_Problem to work on_:
Repeat only the lines below from the one that contains "Screen dimensions: 1600x863" through the final line, exactly. Omit pictures.

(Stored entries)

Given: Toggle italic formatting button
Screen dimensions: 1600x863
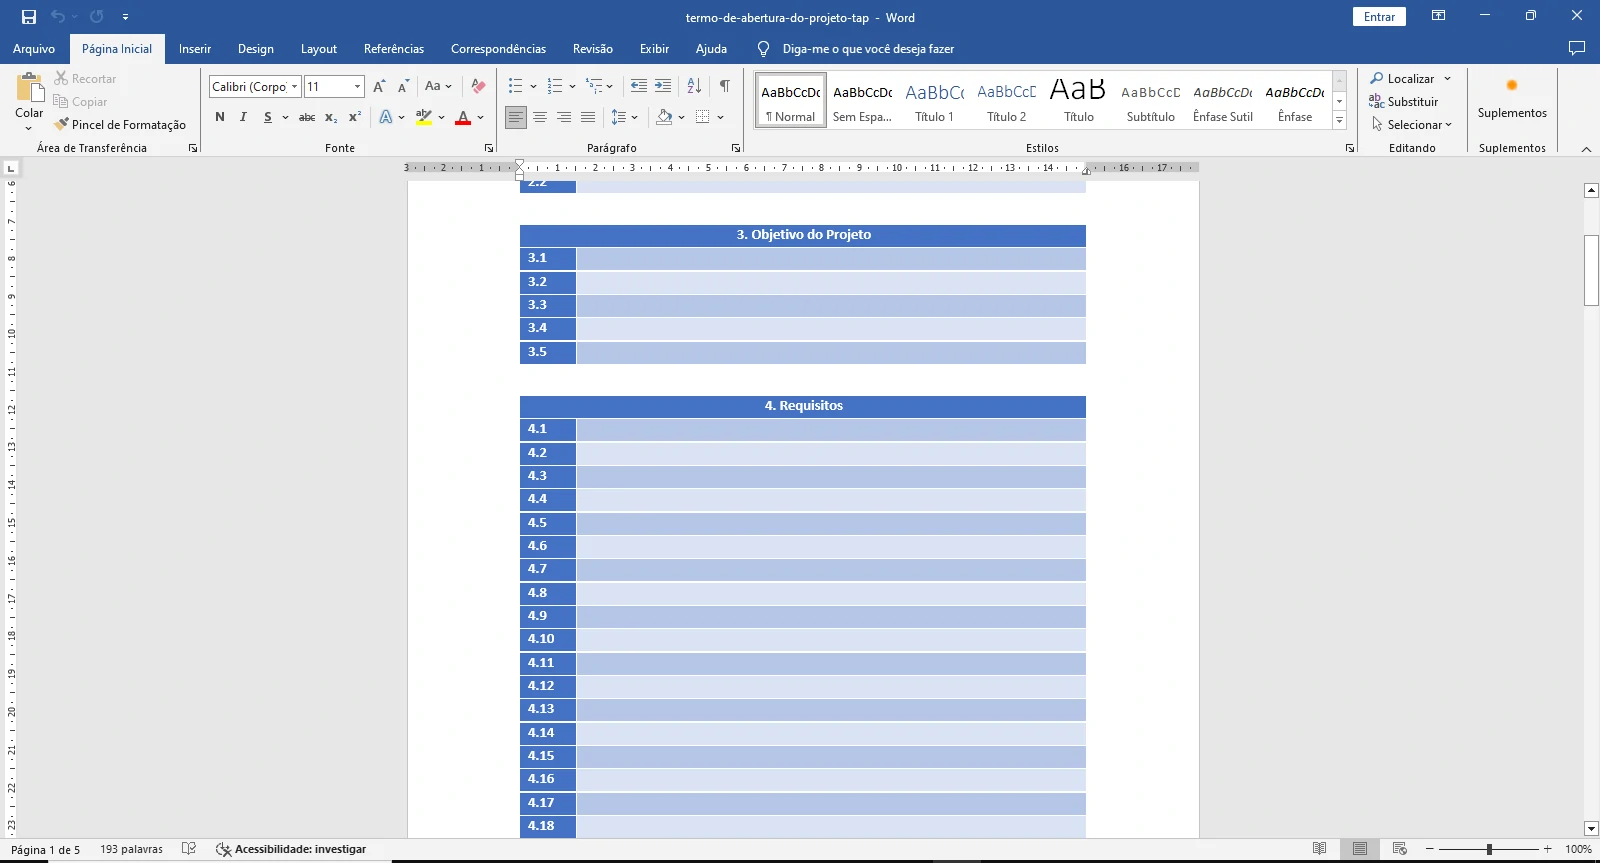Looking at the screenshot, I should [243, 117].
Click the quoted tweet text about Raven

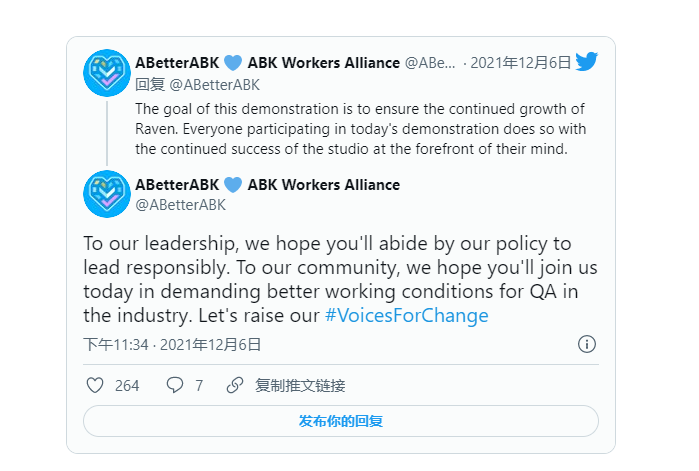360,128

_Output of the task_:
Screen dimensions: 1600x863
Looking at the screenshot, I should [243, 117].
Click the quoted tweet text about Raven

360,128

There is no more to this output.